LONDON (AFP) - Best-known for sporting a swimsuit on television and for her strident support for Brexit, Penny Mordaunt made her public debut on Friday (May 3) as Britain's first female defence secretary.
The 46-year-old's appointment this week continues a rapid rise through the ranks that has fuelled speculation that she might run for Prime Minister Theresa May's job when the time comes.
For now, however, she says she is "delighted" to take a role for which she has rare experience and which she is said to have been long angling for.
Mordaunt was promoted from international development secretary on Wednesday after Gavin Williamson was summarily sacked as defence secretary following an inquiry into a leak from the government's National Security Council.
She took her place alongside military chiefs and Prince William at a ceremony at Westminster Abbey in London on Friday marking 50 years of Britain's at-sea nuclear deterrent.
Unlike many Cabinet ministers, Mordaunt has experience in her brief: she is a Royal Navy reservist and has served as a junior defence minister.
Her father was a paratrooper, who reportedly named her after a World War II cruiser, HMS Penelope, and she also represents the naval city of Portsmouth.
Most voters know Mordaunt for her strong support for Brexit in the 2016 referendum campaign.
However, she drew criticism for repeatedly saying Turkey was about to join the EU and that Britain would not be able to veto the move - a claim dismissed as "completely wrong" by the then Prime Minister David Cameron and EU leaders.

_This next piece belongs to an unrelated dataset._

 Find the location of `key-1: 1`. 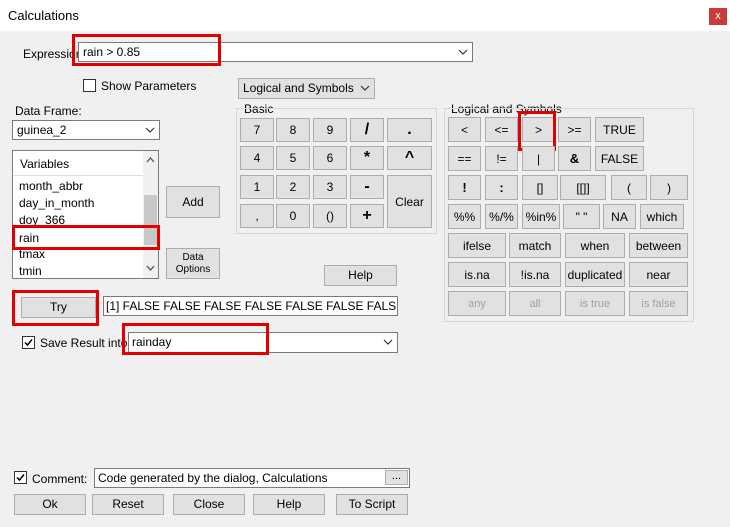

key-1: 1 is located at coordinates (257, 187).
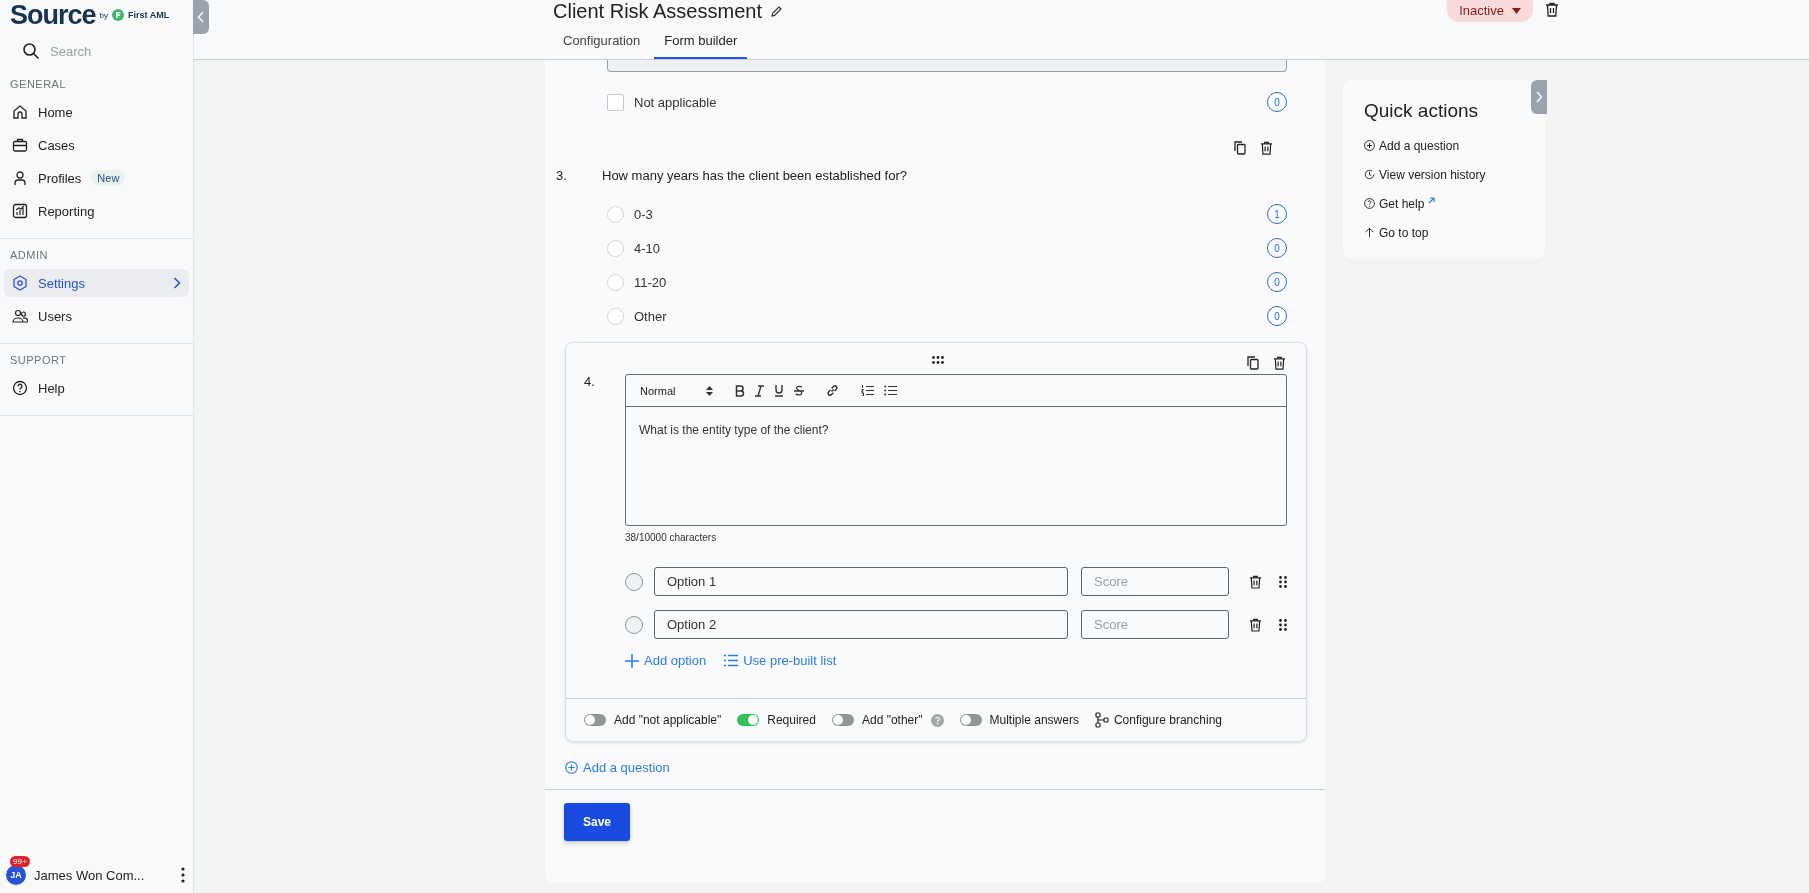 Image resolution: width=1809 pixels, height=893 pixels. I want to click on nav-item: Profiles New, so click(96, 178).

Her continued enthusiasm for leaving the bloc has prompted reports she could quit the government over May's handling of Brexit, but has made her popular with grassroots members of the Conservative Party.
She first came to national prominence in 2014 when she took part in celebrity television diving show "Splash!", where she donated some of her appearance fee to services charities.
Footage of Mordaunt hitting the water in a painful-looking belly flop has been widely shared on social media since her appointment.
But she is not afraid of controversy - in a House of Commons debate, she once spoke of being taught in the navy of "how to care for the penis and testicles in the field".
In 2013, she delivered a speech about Easter and poultry, reportedly a response to a bet by navy colleagues to use the work "cock" as many times as she could in Parliament.
Prior to being elected to Parliament in 2010, Mordaunt had a career in media, which included a stint as head of foreign press for George W. Bush's 2000 US presidential campaign.
Williamson had a mixed record in the job, drawing widespread mockery for telling Russia to "go away and shut up" but also winning respect among many in the armed forces for securing more funding.
Mordaunt is expected to maintain the fight for a bigger budget in a forthcoming spending review.
On assuming the post, she said: "It is an honour and privilege to work with the best armed forces and defence civilians in the world."